• [Text to read]:
# PEX and Shark BIte fittings for LP air?



## PHPaul (Jul 11, 2018)

I want to run an air line in my basement, but I don't want the (noisy) compressor down there. The idea is to run a line to an external chuck and charge the system from the compressor in my garage.

I know PEX tubing is rated for air, and I'd really love to use shark bite fittings for the ends. They are not specifically rated for air or gases, but this would be regulated to a max of 50 psig, more likely 25. It's for airbrushing and a mist-coolant system for my lathe and mill.

Anybody tried this?


----------



## FOMOGO (Jul 11, 2018)

I think at that pressure you would be fine. Just size your line for the distance you will be covering. Mike


----------



## RandyM (Jul 11, 2018)

I realize that you are planning on running at lower than rated pressure. But even that is has potential for catastrophe when someone other than you decides to take control of the system. I am sorry, I am not a fan of pressurized plastic pipe. Plastic gets brittle over time and when it lets loose, it blast shrapnel everywhere. Just a warning, you do what you have to do.


----------



## P. Waller (Jul 11, 2018)

Nylon tubing is used in the air break systems of over the road trucks, a majority of industrial machinery incorporating pneumatic control systems use plastic tubing as do machine tools.

It is a well proven technology.


----------



## markba633csi (Jul 11, 2018)

Yep if it's indoors and not blasted by the sun's uv it should be fine


----------



## tq60 (Jul 11, 2018)

Have seen pex in commercial shops for air.
Last was service shop for fire fleet.

They make pex for air service so use it.

Never a fan of the slide on fittings as we prefer the crimp type.



Sent from my SAMSUNG-SM-G930A using Tapatalk


----------



## keebie1984 (Jul 11, 2018)

markba633csi said:


> Yep if it's indoors and not blasted by the sun's uv it should be fine



If exposed to uv....always choose black.

• [Given information]:
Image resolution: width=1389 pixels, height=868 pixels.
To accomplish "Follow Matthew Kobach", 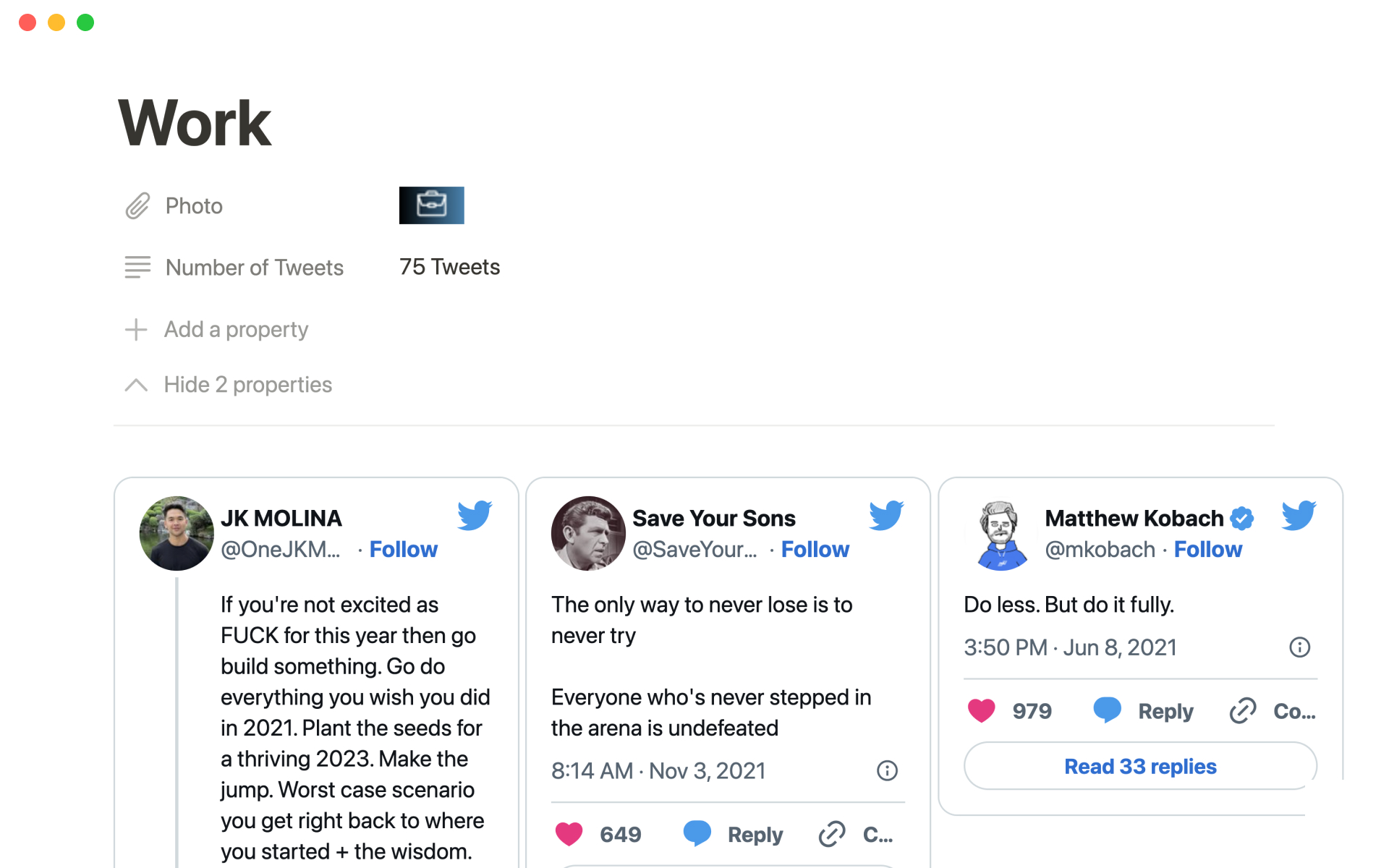I will 1207,550.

• [Task statement]:
Copy out the entire PEX air line thread word for word. Rely only on the PEX air line thread, not the listing.

• [Task answer]:
# PEX and Shark BIte fittings for LP air?



## PHPaul (Jul 11, 2018)

I want to run an air line in my basement, but I don't want the (noisy) compressor down there. The idea is to run a line to an external chuck and charge the system from the compressor in my garage.

I know PEX tubing is rated for air, and I'd really love to use shark bite fittings for the ends. They are not specifically rated for air or gases, but this would be regulated to a max of 50 psig, more likely 25. It's for airbrushing and a mist-coolant system for my lathe and mill.

Anybody tried this?


----------



## FOMOGO (Jul 11, 2018)

I think at that pressure you would be fine. Just size your line for the distance you will be covering. Mike


----------



## RandyM (Jul 11, 2018)

I realize that you are planning on running at lower than rated pressure. But even that is has potential for catastrophe when someone other than you decides to take control of the system. I am sorry, I am not a fan of pressurized plastic pipe. Plastic gets brittle over time and when it lets loose, it blast shrapnel everywhere. Just a warning, you do what you have to do.


----------



## P. Waller (Jul 11, 2018)

Nylon tubing is used in the air break systems of over the road trucks, a majority of industrial machinery incorporating pneumatic control systems use plastic tubing as do machine tools.

It is a well proven technology.


----------



## markba633csi (Jul 11, 2018)

Yep if it's indoors and not blasted by the sun's uv it should be fine


----------



## tq60 (Jul 11, 2018)

Have seen pex in commercial shops for air.
Last was service shop for fire fleet.

They make pex for air service so use it.

Never a fan of the slide on fittings as we prefer the crimp type.



Sent from my SAMSUNG-SM-G930A using Tapatalk


----------



## keebie1984 (Jul 11, 2018)

markba633csi said:


> Yep if it's indoors and not blasted by the sun's uv it should be fine



If exposed to uv....always choose black.